Hillyer’s book laid a possible future for literary writing against or beyond its disappearance in late capitalism, in the persistence of labours of aesthetic negation. He outlined for us various modalities of work at the limits of the writerly, in his words:

in the affirmative modality of study,

in the question of community,

in the improper nature of our dealings with apparatus,

in the relationship between mysticism and un/governable subjectivity,

and of literature/writing to itself.

This year we take leave slightly from avant-garde poetry (i.e. exemplarity in the relation of ‘literature/writing to itself’) to think the writerly through these flagged ‘improper dealings’ with apparatuses and between mysticism (ontological multiplicity?) and un/governable subjectivity, while also main-framing the concept of infrastructure.

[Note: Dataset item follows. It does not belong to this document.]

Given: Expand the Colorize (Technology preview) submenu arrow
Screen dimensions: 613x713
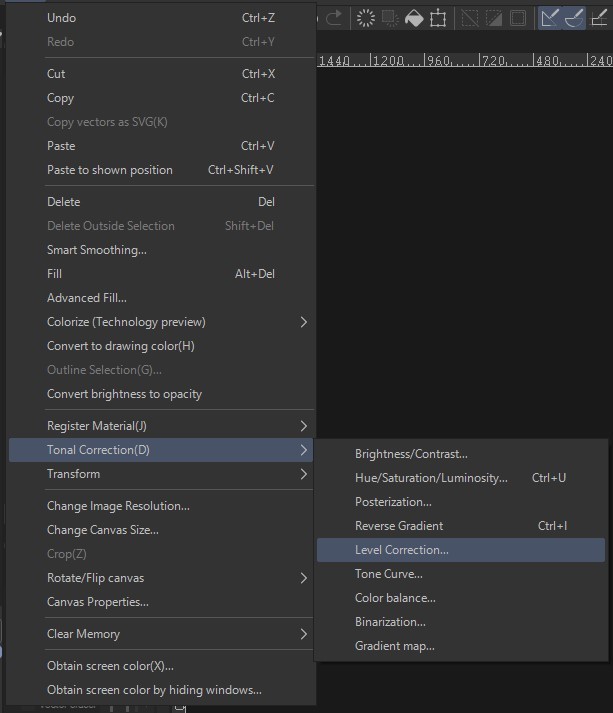Looking at the screenshot, I should (304, 322).
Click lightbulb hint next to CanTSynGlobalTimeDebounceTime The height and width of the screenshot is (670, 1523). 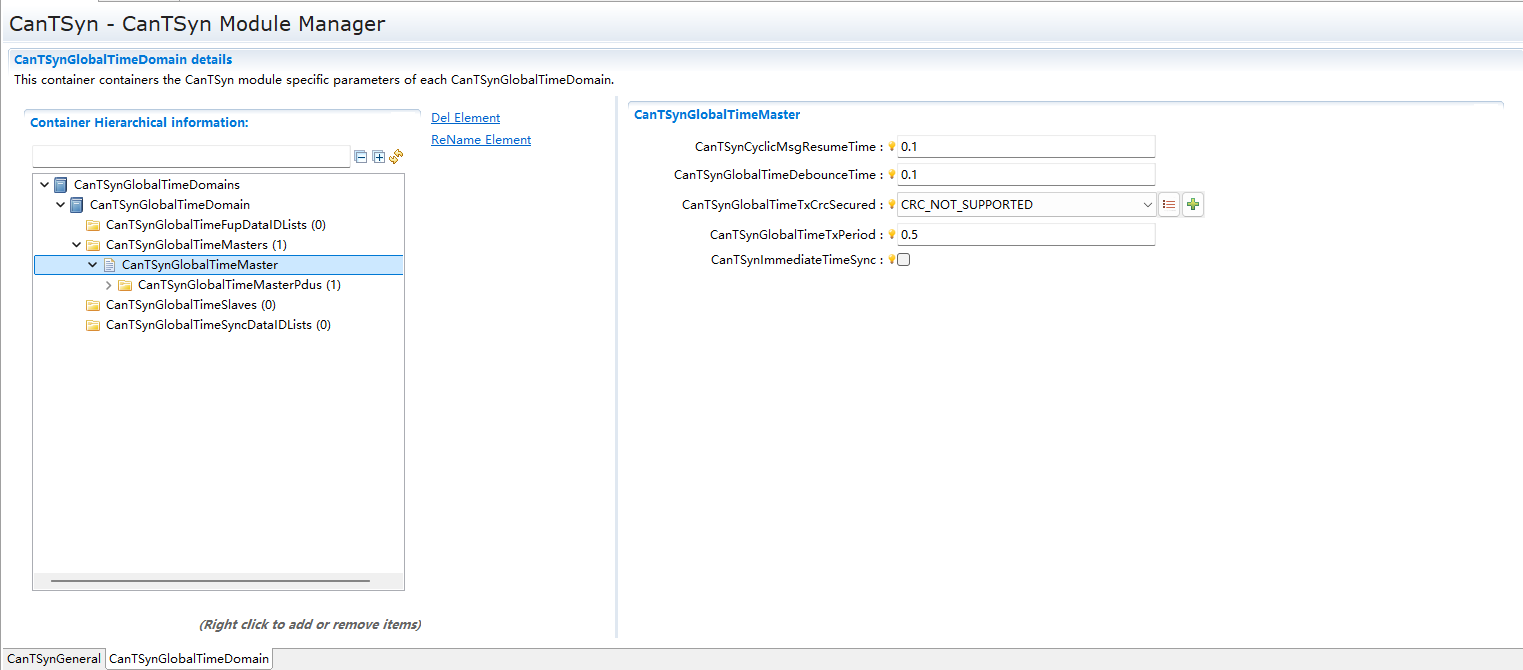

Our theorists of the dispositif and of infrastructure will be Marx, Foucault, Althusser, Serres, Povinelli and others. We will continue to think through the coloniality of form and non-alignment from such, in modes of artistic production relating to specific infrastructures—from mega to microscaled, from socially (re)productive to massively life-eliminating – through which we can clearly read contemporary operations of raciality, security, extraction, and financialization for example. Folding this attention to infrastructure beyond art space and back into a certain politics of aesthetics (e.g. acknowledging ‘institutional critique’ as something that bankrupted states now inflict ordinarily on the demos and ecosocial body) we will consider how training or differencing imagination in art and writing relates to Hillyer’s notion of non-governable subjectivity. Particular attention will be paid to the experience of the (former) South and roles of settler colonies in innovations and conflicts of the infrastructural, as well as the spread of settler colonial governance regimes into sites and territories not formerly/formally considered to be falling under this category.